Amazon Cognito offers a user directory that scales to millions of users at an incredible competitive price. We’ve been using Cognito for the last couple of years and love its simplicity, robustness and pre-integration with other AWS services.
Cognito comes with a built-in web UI. In combination with the Amplify SDK, this makes adding an authorization experience to any web app trivial: add a couple of lines of code to get a secure web experience for users.
What’s the issue with Cognito Hosted UI?
That sounds all fantastic, right? Yet, there are some serious limitations to Cognito Hosted UI:
- The UI feels a bit dated and the look & feel can be customized only to a limited degree (ticket).
- The UI is only available in English and it’s impossible to support any other language (ticket).
- The UI would be the place to implement a workaround for Cognito’s case-sensitive username/email matching (ticket) — but it doesn’t do that.

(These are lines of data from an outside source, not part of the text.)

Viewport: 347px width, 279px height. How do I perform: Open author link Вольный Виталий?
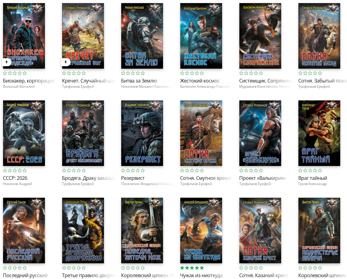[18, 87]

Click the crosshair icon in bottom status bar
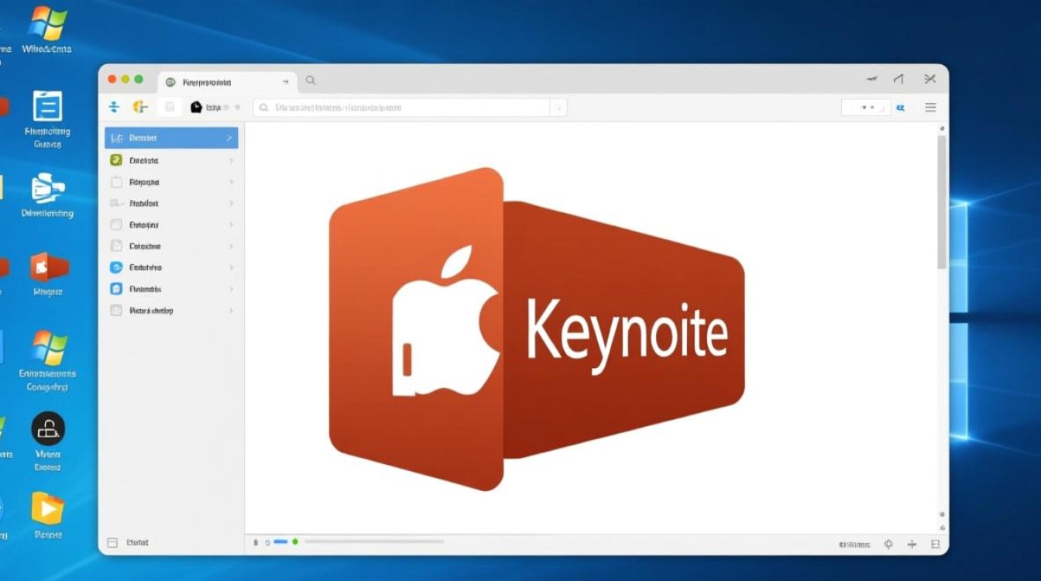(888, 545)
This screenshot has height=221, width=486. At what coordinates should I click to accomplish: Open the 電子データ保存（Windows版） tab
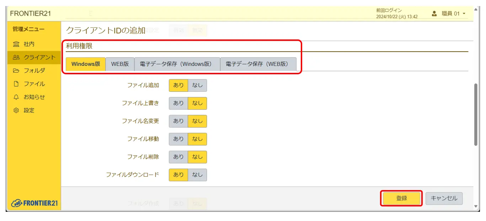[x=177, y=64]
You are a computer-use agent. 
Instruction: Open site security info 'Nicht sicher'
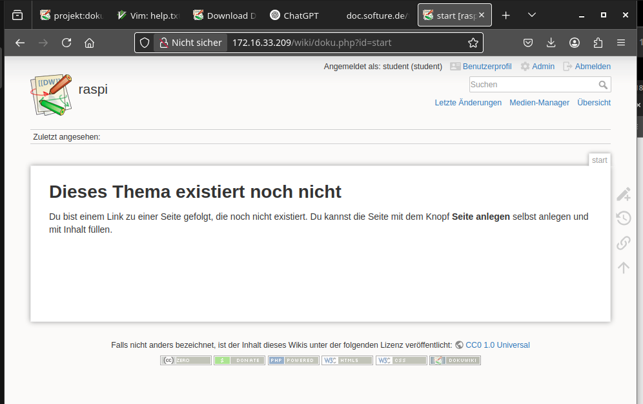(x=190, y=43)
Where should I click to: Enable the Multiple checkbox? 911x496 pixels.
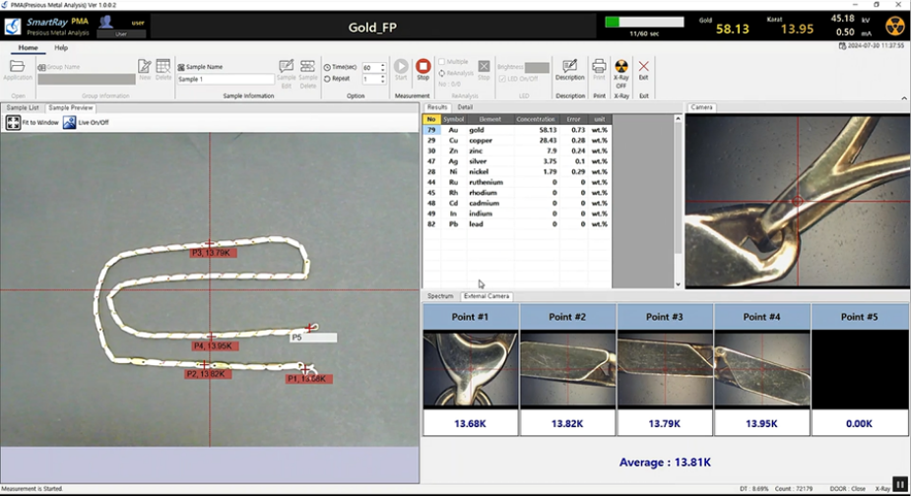(x=441, y=62)
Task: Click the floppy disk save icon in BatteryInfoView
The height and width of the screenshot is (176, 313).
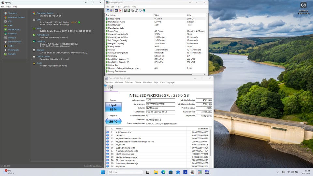Action: click(125, 10)
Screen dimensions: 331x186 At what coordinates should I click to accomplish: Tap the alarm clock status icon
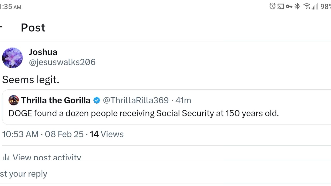[272, 6]
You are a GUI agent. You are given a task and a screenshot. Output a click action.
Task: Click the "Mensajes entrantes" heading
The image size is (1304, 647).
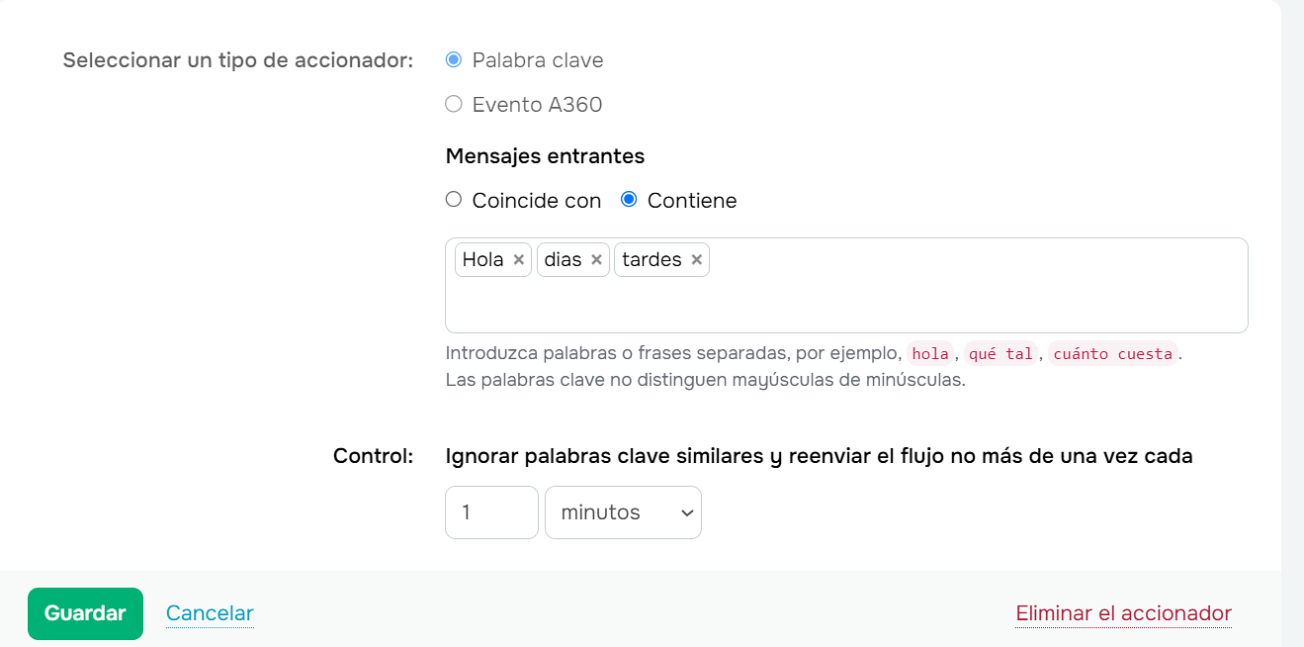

- In a multi-tenant application, each tenant requires its own Cognito User Pool for data separation, password policies, SAML support, etc. Yet, Cognito supports max 4 custom domains per account for the Hosted UI (documentation). This means, users can access the UI on
tenant.your-company.comonly for the first 4 tenants. For the everybody else it’s going to be the less prettytenant.auth.<region>.amazoncognito.com.
In summary, there are many good reasons to replace Cognito Hosted UI once you leave “standard land”.

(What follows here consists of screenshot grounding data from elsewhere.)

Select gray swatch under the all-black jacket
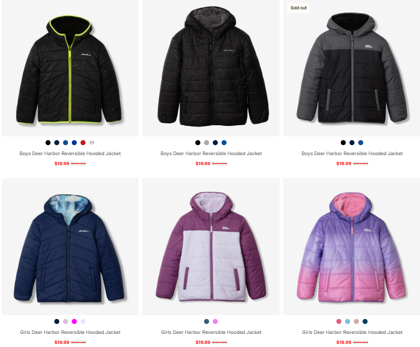(207, 143)
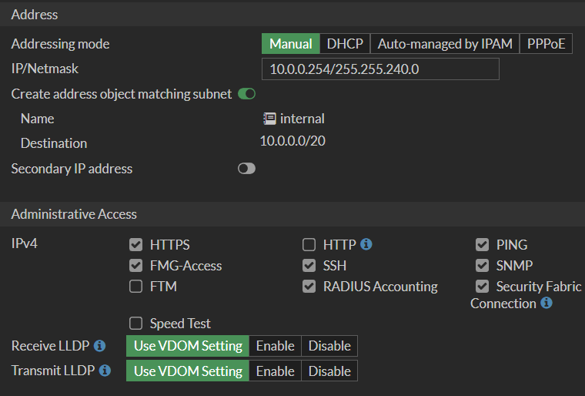585x396 pixels.
Task: Set Receive LLDP to Enable
Action: [x=276, y=346]
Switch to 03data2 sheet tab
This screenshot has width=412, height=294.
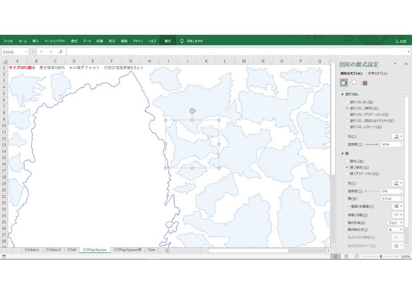click(54, 250)
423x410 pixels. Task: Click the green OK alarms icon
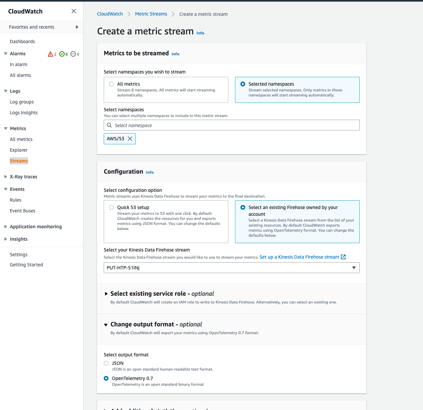pos(62,54)
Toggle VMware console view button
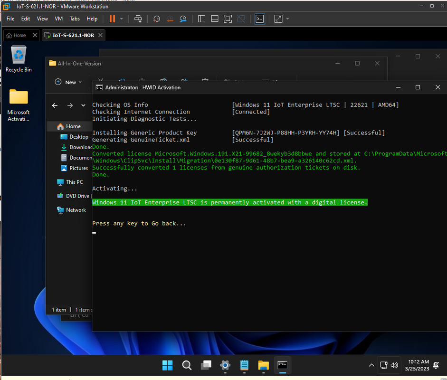This screenshot has height=380, width=447. [x=259, y=19]
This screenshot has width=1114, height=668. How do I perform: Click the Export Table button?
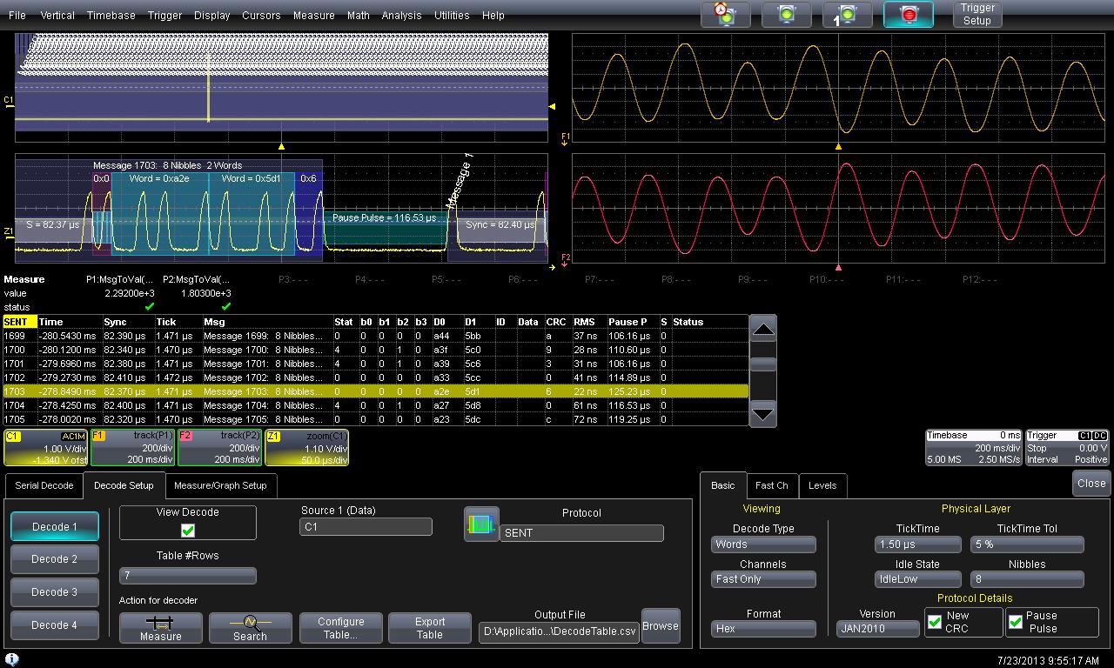pos(430,628)
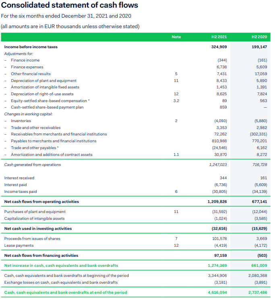Click the "Income before income taxes" row label
Viewport: 275px width, 299px height.
point(31,47)
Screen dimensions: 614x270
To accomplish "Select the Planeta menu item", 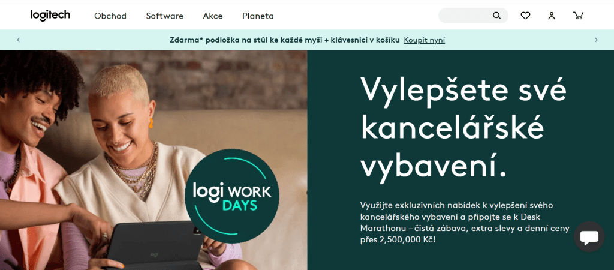I will 258,16.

What’s the Cognito Hosted UI really?
Replacing a UI can’t be that hard, right? Two input boxes, a submit button, and a click handler. Right? Wrong!
As a starter, there are many more screens and flows aside the username/password entry screen: failed login, password recovery, MFA, SAML/AD, error states, etc.

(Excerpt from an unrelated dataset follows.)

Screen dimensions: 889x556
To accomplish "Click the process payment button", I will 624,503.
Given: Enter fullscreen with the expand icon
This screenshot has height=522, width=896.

Beyond that lurks an even bigger challenge: The Cognito Hosted UI is far more than a UI. It’s a full blown OAuth server, backed by the Cognito API. Redirecting access tokens to the web application, redirect URL validation, SAML flows: all handled by the Cognito Hosted UI. Replacing the Hosted UI therefore requires to reimplement these functions as well.
Do we want to have our own OAuth server?
By now, it’s clear that replacing the Hosted UI is a far larger endeavor than creating a UI. So, is it worth it?
Authorization is one of the most security-sensitive parts of a web application. Attackers and pen-tester will therefore scrutinize it very carefully. There are standards and protocols like OAuth and OpenID. Yet, they tend to be complex and security experts continuously learn about weaknesses and new best practices, e.g. [1], [2].
We opted for Cognito precisely to not stand on the forefront of security research. Instead, we want to tap into Amazon’s vast experience in this field. Maintaining our own OAuth server deployment would add a considerable amount of risk.
Happy coding!
PS: In case you’re wondering, we decided for now to stick to the Cognito Hosted UI.